Another reason we’re prone to waywardness is because we’re predisposed to be autonomous, unaccountable to a Holy God. Idolatry is tempting because in the minds of many, it bewitchingly “liberates” them from the God who deserves their devotion and trust. In the U.S. we’ve grown accustomed to “God words” that are vacuous of substance, delivering their desired “kind of god.” One must reject this faulty, naive yearning for a world with no epistemological boundaries, where good and evil are relative, found imprisoned in false and heretical movements. Pantheism’s the origin of the recent blasphemous “green movement” that worships the flora and fauna of Mother Earth. Many prefer a god they can mollify. Not the Infinite/Personal God who tells us the truth about ourselves. Can one worship at the altar of materialism all week, then make a convenient guest appearance at church Sunday? Chasing affluence may be trifling with idolatry-it’s a four lane highway with no speed limit-but the pay toll’s at the end. Autonomous man’s at the zenith of any movement to supplant God with such farcical substitutes. One’s inner yearning cannot be gratified by fatuous confidence in human nature, religious mumbo-jumbo, or philosophical slight-of-hand. Man’s futility to escape God’s dominion is thwarted by the salutary reminder of the Psalmist, “Where shall I flee from your Spirit, or where shall I flee from you presence?”
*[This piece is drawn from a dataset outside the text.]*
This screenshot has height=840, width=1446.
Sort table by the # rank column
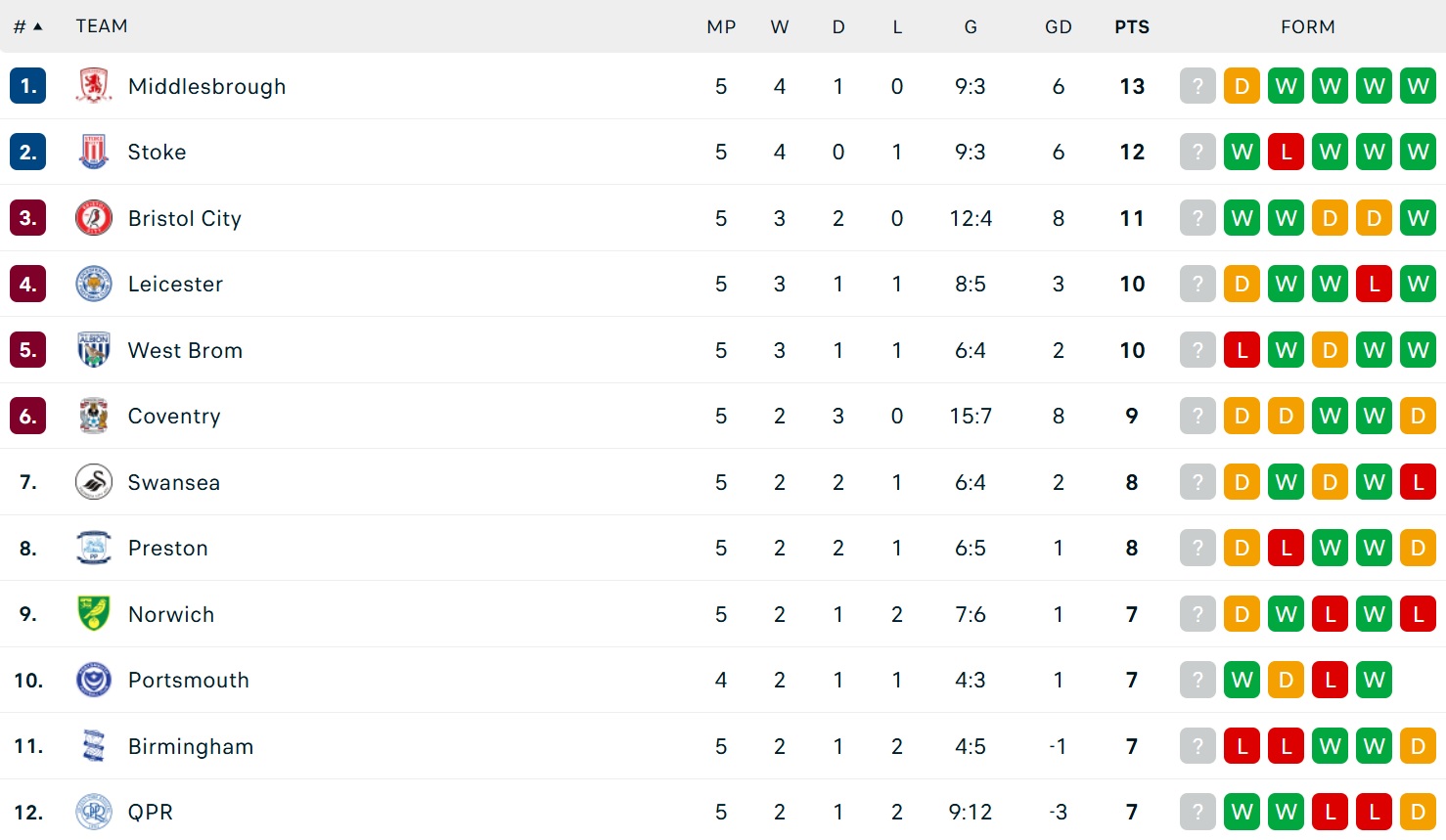(x=27, y=26)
More destructively is when one worships at the altar of self-aggrandizement. Leaving Jesus Christ out of the equation is a sure prescription for delusion, disappointment and a life unfulfilled. The Gospel of Jesus Christ is at odds with the “gospel” of health, wealth, and prosperity advanced by slick huckster preachers, more intent on embellishing their reputation and bank account, than extolling Christ. This occurs not in some remote pagan temple, but right here in America where glitz, glamor, style and soaring rhetoric reign; a hollow elusive substitute, designed to ensnare one with longing unfulfilled. Mankind has grown increasingly adept at crafting gods out of nearly everything. Unregenerate Man’s corruptive agent that is part of the equation which always spells existential doom.

C.S. Lewis, in his inimitable style, in “The Weight of Glory,” cautions that even beauty may masquerade as idolatry, “The books of music in which we thought the beauty was located will betray us if we trust to them; it was not in them, it only came through them, and what came through them was longing. These things-the beauty, the memory of our own past-are good images of what we really desire; but they are mistaken for the things that turn into-dumb idols, breaking hearts of their worshippers. For they are not the thing itself; they are only the scent of a flower we have not found, the echo of a tune we have not heard, news from a country we never visited.”

Loyalty to Jesus and one’s nation aren’t mutually exclusive. A stern caution-we’re image bearers of Christ-not Lee Greenwood or Uncle Sam. Our allegiance is to Jesus Christ and HIs word. In a short 230 years, many contend, as a nation, we’ve drifted from Christian to post-Christian, to pagan, to idolatrous. What do you think?